I appreciate the German Emperor as much as Professor Münsterberg does. I have faith in the German Emperor, as he has, and I look to him to play a great part in the world; but it is too late in the day for any professor to tell me that conscription is not draining Germany of its best blood. I go against his theory and give you facts.

I will now call upon another German, the first man to organize a German-American Peace Society, Dr. Ernst Richard.

Germany and America

DR. ERNST RICHARD.

Professor Münsterberg has talked to you on behalf of his countrymen in Germany; he has described to you what is, unhappily but most decidedly, the attitude of many thinking Germans to-day in regard to the question of peace or war. If you will review the history of Germany for the last three hundred years and see the misery, the depredations on property, the humiliations Germany has had to suffer, when it was not strong enough to defend itself, you will understand why it is that Germans are not over-ready to trust in the peaceful assertions of their neighbors.

_ _ _ _

• [Given task 1]
Answer these questions about the excerpt, each in a short phrase.
(a) According to the first speaker, what is conscription doing to Germany?
(b) Whom does the first speaker call upon next?
(c) How many years of German history does that second speaker ask listeners to review?
• [Given task 2] Reproduce the passage of the excerpt between "I will now call" and "of their neighbors.", inclusive.

_ _ _ _

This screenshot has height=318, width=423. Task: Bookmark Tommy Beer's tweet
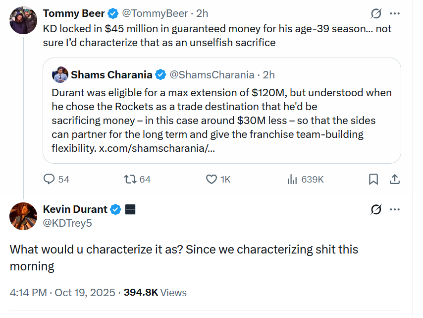tap(373, 179)
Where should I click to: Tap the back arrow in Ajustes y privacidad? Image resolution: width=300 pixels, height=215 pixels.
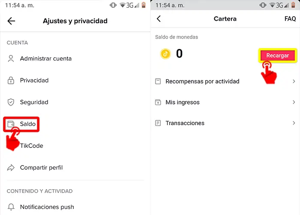tap(11, 21)
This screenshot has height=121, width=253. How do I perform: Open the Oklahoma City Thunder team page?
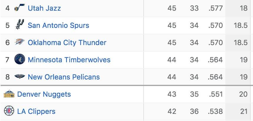click(67, 42)
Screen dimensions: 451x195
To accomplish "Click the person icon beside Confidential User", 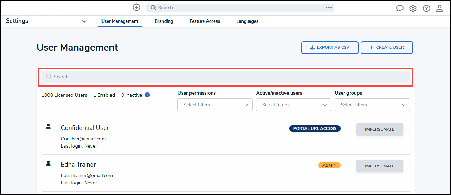I will coord(48,127).
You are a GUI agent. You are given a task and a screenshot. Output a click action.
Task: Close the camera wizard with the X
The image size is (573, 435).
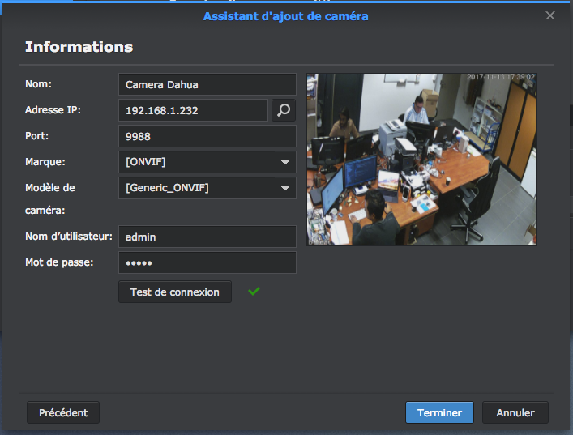click(550, 15)
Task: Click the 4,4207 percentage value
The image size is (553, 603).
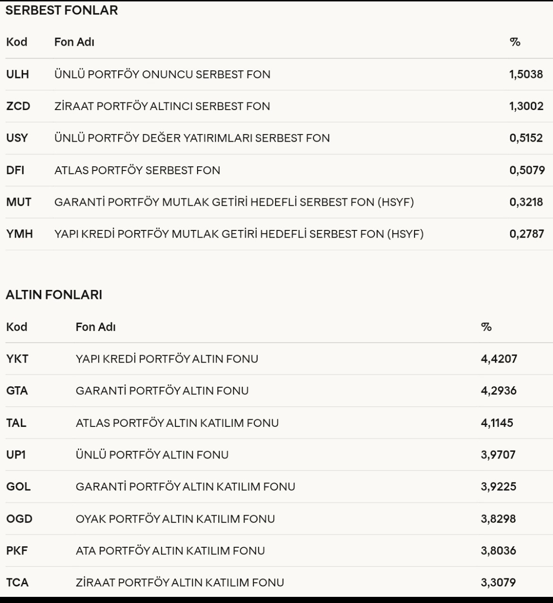Action: [x=499, y=359]
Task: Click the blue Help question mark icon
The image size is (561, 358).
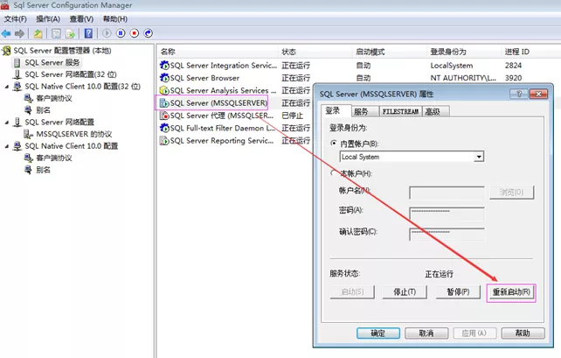Action: (x=88, y=33)
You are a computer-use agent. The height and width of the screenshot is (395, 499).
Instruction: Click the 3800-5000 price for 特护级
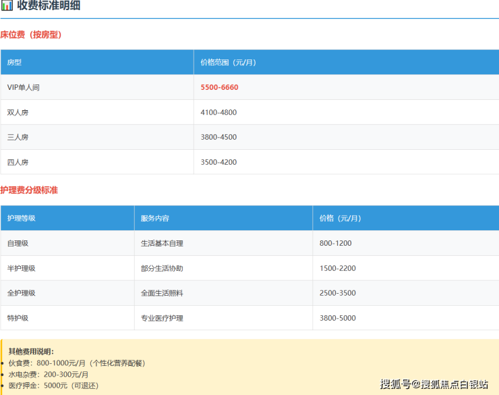coord(338,318)
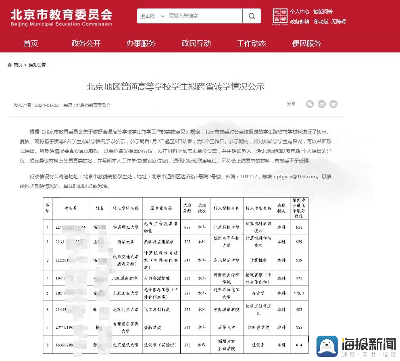This screenshot has height=361, width=400.
Task: Click the search magnifier icon
Action: 252,16
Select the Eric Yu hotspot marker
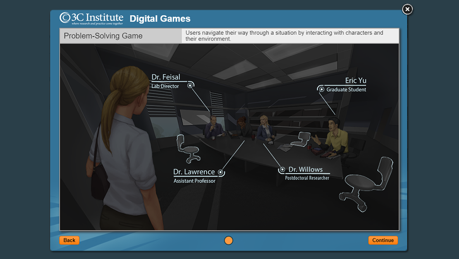 pos(321,89)
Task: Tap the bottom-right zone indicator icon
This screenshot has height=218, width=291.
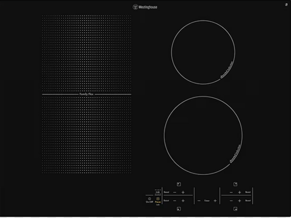Action: [235, 209]
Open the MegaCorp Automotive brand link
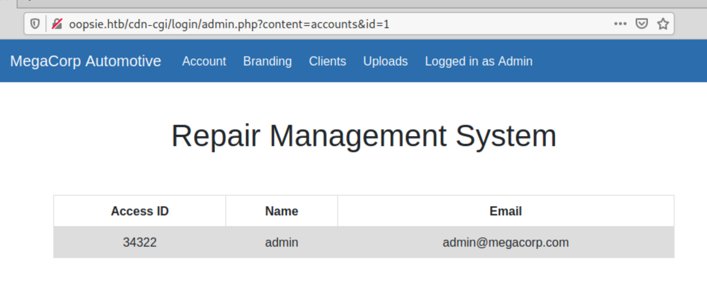Image resolution: width=707 pixels, height=306 pixels. coord(86,61)
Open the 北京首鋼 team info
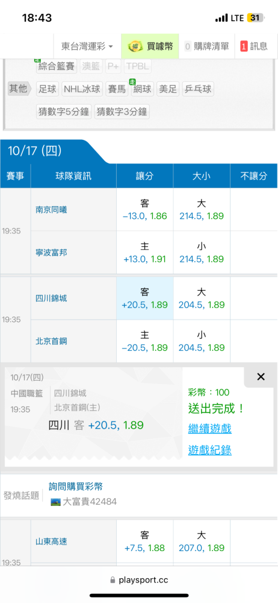Viewport: 278px width, 603px height. (51, 341)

_ _ _ _

• [Exercise output 1]
(a) Draining Germany of its best blood.
(b) Dr. Ernst Richard.
(c) The last three hundred years.

• [Exercise output 2]
I will now call upon another German, the first man to organize a German-American Peace Society, Dr. Ernst Richard.

Germany and America

DR. ERNST RICHARD.

Professor Münsterberg has talked to you on behalf of his countrymen in Germany; he has described to you what is, unhappily but most decidedly, the attitude of many thinking Germans to-day in regard to the question of peace or war. If you will review the history of Germany for the last three hundred years and see the misery, the depredations on property, the humiliations Germany has had to suffer, when it was not strong enough to defend itself, you will understand why it is that Germans are not over-ready to trust in the peaceful assertions of their neighbors.